Così l’amministrazione pentastellata cerca di risolvere il problema, ipotizzando l’utilizzo di un “immunovaccino”. In altre parole, l’assessorato all’Ambiente sta pensando ad una sterilizzazione dei cinghiali per fermare la moltiplicazione degli animali e scongiurare l’invasione della città. “Stiamo valutando l'opportunità di utilizzare un immunovaccino sui cinghiali”, hanno annunciato il presidente della commissione Ambiente, Daniele Diaco, e l’assessore all’Ambiente, Giuseppina Montanari, “è nostra intenzione applicare tale progetto alla nostra realtà cittadina, al fine di contrastare questa criticità in modo sostenibile e rispettoso dei diritti degli animali”. "Con lo scopo di redigere una comune procedura di intervento” si è riunito un tavolo tecnico con vari soggetti interessati. “Nei vari tavoli tecnici è emerso che la Regione Lazio ha acquisito le competenze in materia ma, a fronte di queste, non possiede le adeguate risorse umane ed economiche necessarie alla risoluzione del problema”, scrive però Diaco su Facebook. Tra i piani del Comune, secondo quanto riporta Il Messaggero, ci sarebbe anche quello di recintare le aree verdi e rimuovere i cassonetti dei rifiuti da alcune strade considerate a rischio, come via Baldo degli Ubaldi, via Cassia e via Trionfale. La sterilizzazzione, però, non sarebbe una soluzione efficace secondo gli ambientalisti, come quelli della fondazione UNA Onlus, che riunisce al suo interno varie sigle, i quali domandano che venga piuttosto “riequilibrata la presenza dei cinghiali sul territorio”, salvaguardando la biodiversità e salvando i parchi dal degrado e dall’incuria, fattori che spingono questi animali selvatici ad avvicinarsi alle aree urbane.

Verso la "festa" del 25 marzo con l’incubo rifiuti

Nel frattempo però l’opposizione in aula Giulio Cesare continua ad attaccare la sindaca.

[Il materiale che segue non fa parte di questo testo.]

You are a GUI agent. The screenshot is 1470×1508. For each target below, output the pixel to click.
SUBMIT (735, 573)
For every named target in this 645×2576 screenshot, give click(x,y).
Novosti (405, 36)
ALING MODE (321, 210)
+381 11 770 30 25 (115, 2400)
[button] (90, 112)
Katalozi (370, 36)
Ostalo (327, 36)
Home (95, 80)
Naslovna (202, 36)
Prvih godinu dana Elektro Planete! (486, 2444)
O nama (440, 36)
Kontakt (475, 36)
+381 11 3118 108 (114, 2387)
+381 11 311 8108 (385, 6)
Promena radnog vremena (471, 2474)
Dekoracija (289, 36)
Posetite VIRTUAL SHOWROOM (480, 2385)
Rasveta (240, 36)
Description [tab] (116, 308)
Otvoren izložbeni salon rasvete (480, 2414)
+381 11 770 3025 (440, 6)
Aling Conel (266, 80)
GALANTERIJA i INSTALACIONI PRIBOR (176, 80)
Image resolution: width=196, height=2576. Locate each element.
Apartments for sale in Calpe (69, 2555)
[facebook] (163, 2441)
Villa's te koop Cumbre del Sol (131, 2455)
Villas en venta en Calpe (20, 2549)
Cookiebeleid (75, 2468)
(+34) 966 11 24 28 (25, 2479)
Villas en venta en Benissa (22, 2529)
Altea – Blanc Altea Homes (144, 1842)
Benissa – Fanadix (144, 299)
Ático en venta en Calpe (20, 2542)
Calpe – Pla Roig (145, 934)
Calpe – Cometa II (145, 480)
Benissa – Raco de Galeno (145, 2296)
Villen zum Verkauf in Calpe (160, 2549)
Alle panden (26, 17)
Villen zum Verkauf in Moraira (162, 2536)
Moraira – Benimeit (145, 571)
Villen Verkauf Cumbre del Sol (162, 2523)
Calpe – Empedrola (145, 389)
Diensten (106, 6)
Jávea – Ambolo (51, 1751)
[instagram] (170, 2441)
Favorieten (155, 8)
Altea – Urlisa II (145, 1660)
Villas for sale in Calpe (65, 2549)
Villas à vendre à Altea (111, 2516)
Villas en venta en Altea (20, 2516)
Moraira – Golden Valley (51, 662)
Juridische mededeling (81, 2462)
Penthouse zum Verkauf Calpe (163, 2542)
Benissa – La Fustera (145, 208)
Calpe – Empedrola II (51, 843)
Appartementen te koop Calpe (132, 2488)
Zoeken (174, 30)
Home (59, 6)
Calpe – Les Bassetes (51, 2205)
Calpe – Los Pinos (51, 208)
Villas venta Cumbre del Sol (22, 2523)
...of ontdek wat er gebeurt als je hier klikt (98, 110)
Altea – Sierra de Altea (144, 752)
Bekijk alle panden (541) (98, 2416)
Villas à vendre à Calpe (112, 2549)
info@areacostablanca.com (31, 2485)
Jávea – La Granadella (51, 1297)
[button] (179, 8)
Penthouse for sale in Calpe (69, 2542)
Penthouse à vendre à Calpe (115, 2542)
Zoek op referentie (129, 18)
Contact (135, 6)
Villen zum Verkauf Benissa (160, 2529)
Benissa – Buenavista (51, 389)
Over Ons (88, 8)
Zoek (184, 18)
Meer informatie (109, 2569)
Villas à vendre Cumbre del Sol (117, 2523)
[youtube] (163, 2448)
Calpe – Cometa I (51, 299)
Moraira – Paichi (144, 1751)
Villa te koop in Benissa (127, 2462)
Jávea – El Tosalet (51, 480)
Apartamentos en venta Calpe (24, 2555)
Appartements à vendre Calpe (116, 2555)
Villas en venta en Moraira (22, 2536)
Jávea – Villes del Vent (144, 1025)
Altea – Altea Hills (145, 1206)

La "Raggi sterilizza i cinghiali ma non Roma, sono certo che se toglie la monnezza se ne vanno anche topi, gabbiani e bacarozzi", scrive su Twitter il consigliere Dem Marco Palumbo. E sempre dal Pd, il consigliere comunale, Ilaria Piccolo, rincara la dose: "Roma piena di monnezza attira piccioni, topi e cinghiali”. “Dai maiali di Marino ai cinghiali della Raggi, la città resta sporca e rimane a rischio la sicurezza dei cittadini", rilancia Filippo Ghera, consigliere di Fratelli d’Italia, che denuncia come le strade della Capitale, “al di là dei continui annunci del sindaco e dell'assessore siano ancora sporche". Quella dei rifiuti, quindi, resta una spada di Damocle che pende sul collo dell’amministrazione. Anche se il rischio di presentare una Capitale con cumuli di immondizia ai lati delle strade ai capi di Stato e di governo europei, che arriveranno nella Città Eterna per il sessantesimo anniversario dei Trattati di Roma, sembra essere stato scongiurato, dopo che l’amministratore unico di Colari, il Consorzio dei rifiuti del lazio di Manlio Cerroni, ha smentito le voci del respingimento di metà dei rifiuti destinati ai suoi impianti a causa dell’abbassamento delle tariffe da parte della Regione Lazio, resta da fare i conti con la situazione nelle periferie. Una situazione che, tra rifiuti in strada, discariche abusive e scorribande di cinghiali, rischia di diventare sempre più pericolosa per la sicurezza di romani e turisti.